At first glance, Courtney seems to be a typical Northwood student. She’s an energetic 20-year-old woman with a bright smile. She has a great grade-point average in the University’s accelerated undergraduate program. She’s involved in a host of activities. She holds a part-time job.
A closer look, however, reveals a more complicated story.
“At the age of 7, I started experimenting with self-harm,” Courtney revealed at Human Library™, part of an international movement to promote tolerance, celebrate differences, and encourage understanding between people who come from different lifestyles or cultural backgrounds. “When my mom died, I started biting and scratching myself. One day, I bit my arm and drew blood, and I was just so glad that I didn’t feel sadness anymore. I felt ... satisfied.”
Each Human Library revolves around people such as Courtney willing to serve as a “human book.” Northwood’s first such event took place in April, during Celebrate Diversity Month, with seven people volunteering to share their stories. Four of them were students. One was a faculty member. Two others were members of the community.
Each presenter sat at a small round table inside Northwood’s Strosacker Library and shared a personal story with listeners. Most listeners sat quietly and let the story unfold, occasionally asking questions or reacting to dramatic details. Some listeners sparked conversations, especially if the story veered close to their own life experience.

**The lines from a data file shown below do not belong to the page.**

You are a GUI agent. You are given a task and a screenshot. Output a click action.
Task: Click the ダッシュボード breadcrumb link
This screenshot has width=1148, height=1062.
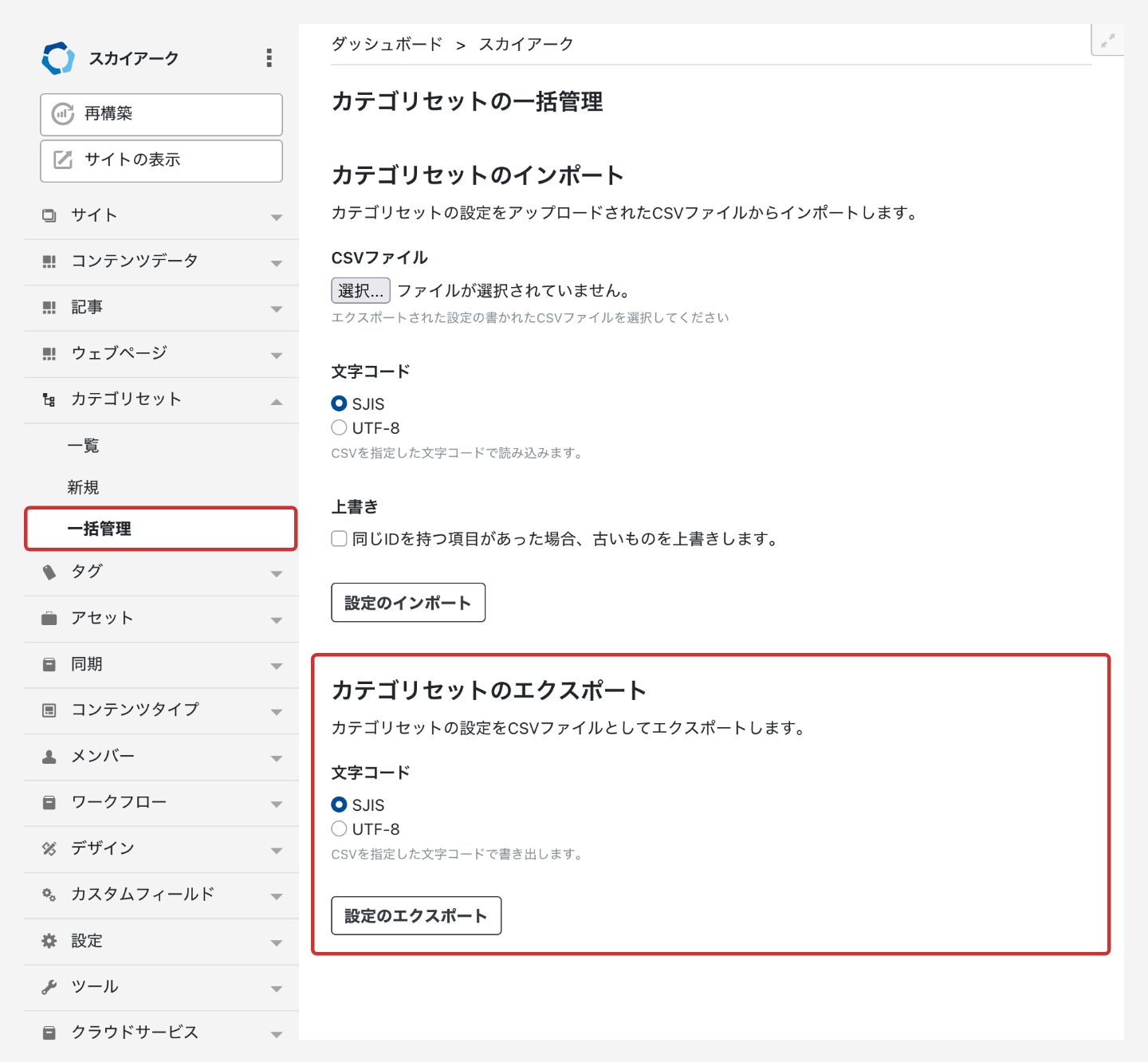(387, 45)
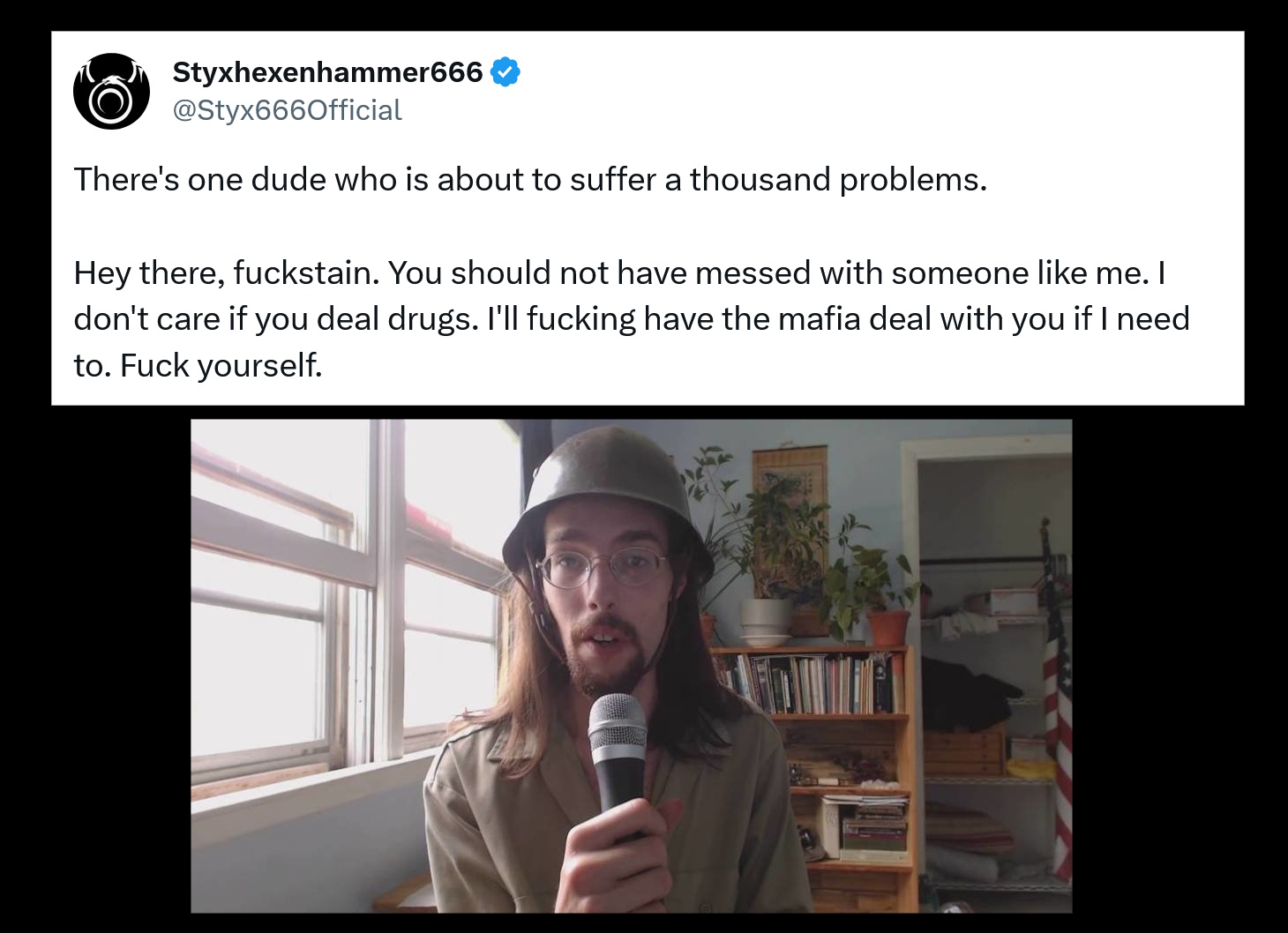Click the white plant pot on bookshelf

pos(765,621)
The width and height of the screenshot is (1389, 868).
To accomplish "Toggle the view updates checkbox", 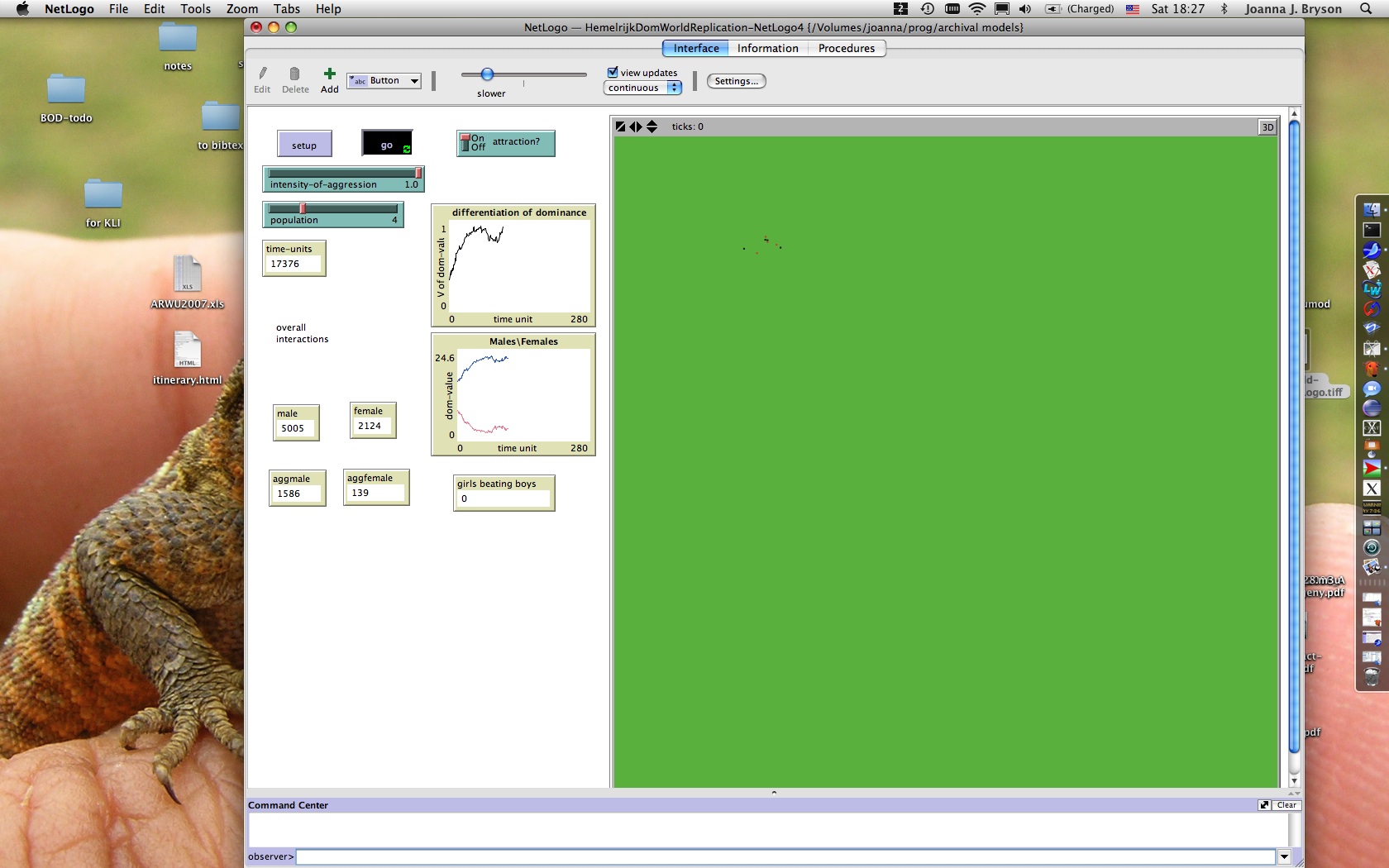I will (613, 73).
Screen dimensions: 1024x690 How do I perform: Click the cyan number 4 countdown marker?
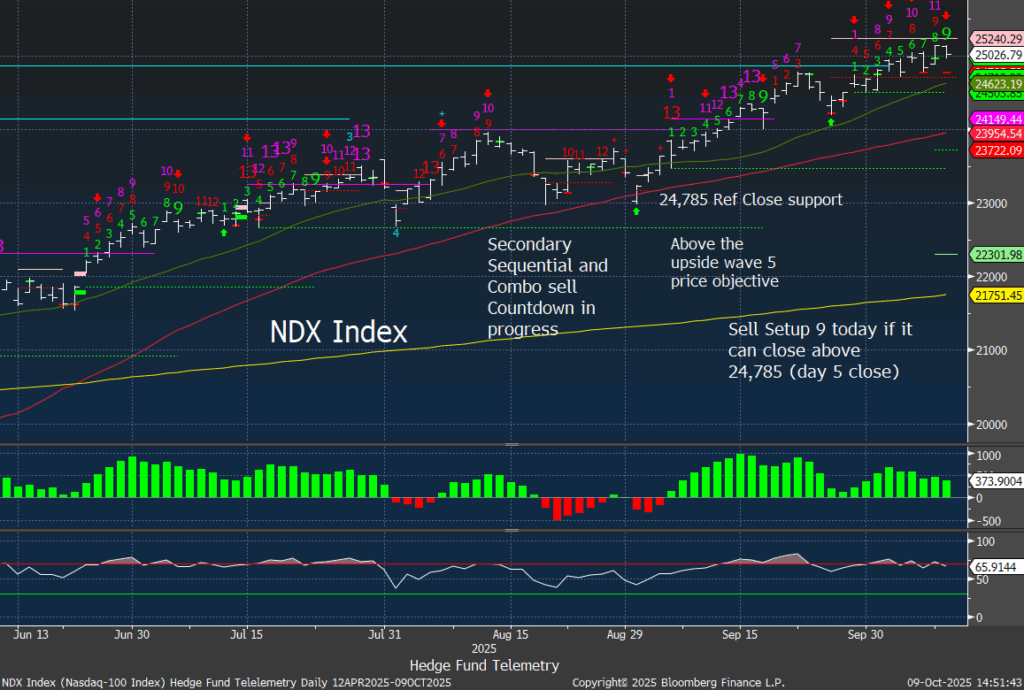click(x=395, y=233)
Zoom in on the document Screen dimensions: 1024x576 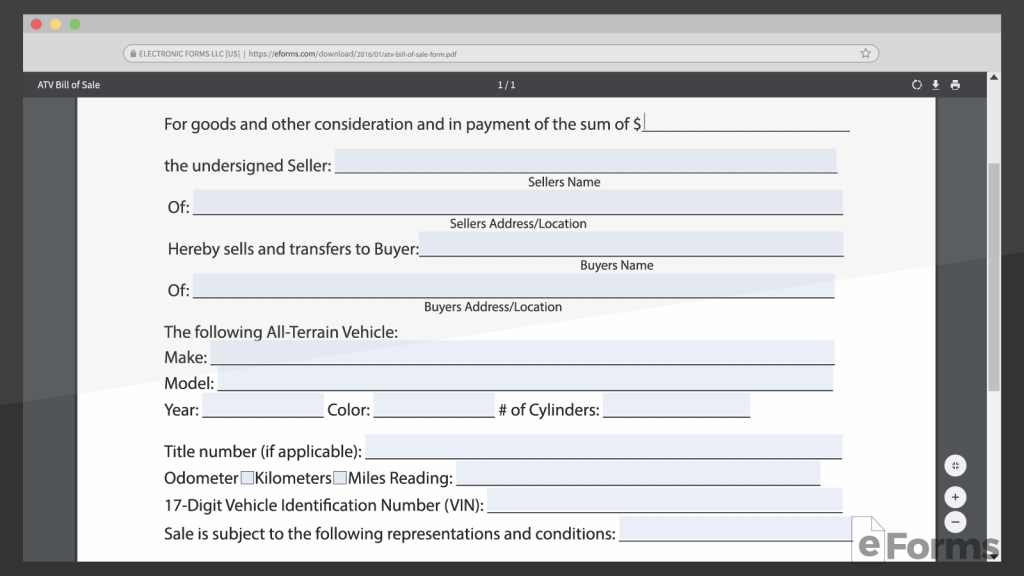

Every 5 to 10 minutes, the listeners moved on to hear a new story and the human books welcomed new listeners and told their stories afresh.
In addition to Courtney’s history, other stories included:
A student who in high school came out as a lesbian and now identifies as non-binary
A student who struggles against pressures to conform to social expectations placed on Asian women
A student who persevered through hardships and adversity growing up in Detroit
A member of the community who served in an artillery unit in the Vietnam War and still struggles to process his experiences, including an unfriendly welcome when he returned to the United States
“Our Human Library event brought people together to talk about some difficult subjects,” said Eric Palmer, Northwood’s head librarian and the event organizer. “I thought it was very successful.”
Palmer estimated that 50 people attended the event, including about 20 Northwood students. Plans are already in the works to do it again in Spring 2020.
“I think this event demonstrates that Northwood is much more diverse and accepting than the image some people may have,” said Rochelle Zimmerman, Northwood’s reference librarian who led committee meetings and other planning activities. “Northwood accepts you no matter who you are. Northwood believes you can be whatever you want to be, no matter where you come from.”
That acceptance demonstrated itself as students listened to the stories unfold, sometimes offering words of support or understanding. Elvirita Garcia (’22), an accounting and marketing development major, was moved by the story told by Janelle, a 32-year-old woman from Coleman who battled addictions to food, then alcohol, then drugs, until her arrest in 2017 forced her to deal with her core issues.
“It wasn’t easy to hear, but I was glad that she told me her story,” Garcia said. “It made me see things differently. She said she was happy she got arrested. It must be pretty bad to want to be arrested.”
Don shared a range of experiences from his time serving with the U.S. Army in Vietnam. He watched a sergeant die of a chest wound after a frantic young medic failed to properly bandage it. More than once, Don teared up while telling his story.
“Some of this stuff, I’ve never talked about before,” he said.
Courtney, the Northwood student who began harming herself when she was 7, appeared to have things under control as she graduated high school.
In November of her freshman year, Courtney attempted suicide.
“After that, I met a psychiatrist and got on medication. Now I’m in my third year at Northwood, and I have a great support system,” she said. “Northwood allowed me to stay in school the whole time. They saved my life.”
Stories such as Courtney’s are not always easy to hear, or to tell, but there is little doubt that sharing them strengthens the campus community. And new stories that will be told at future Human Library events will expand on that benefit.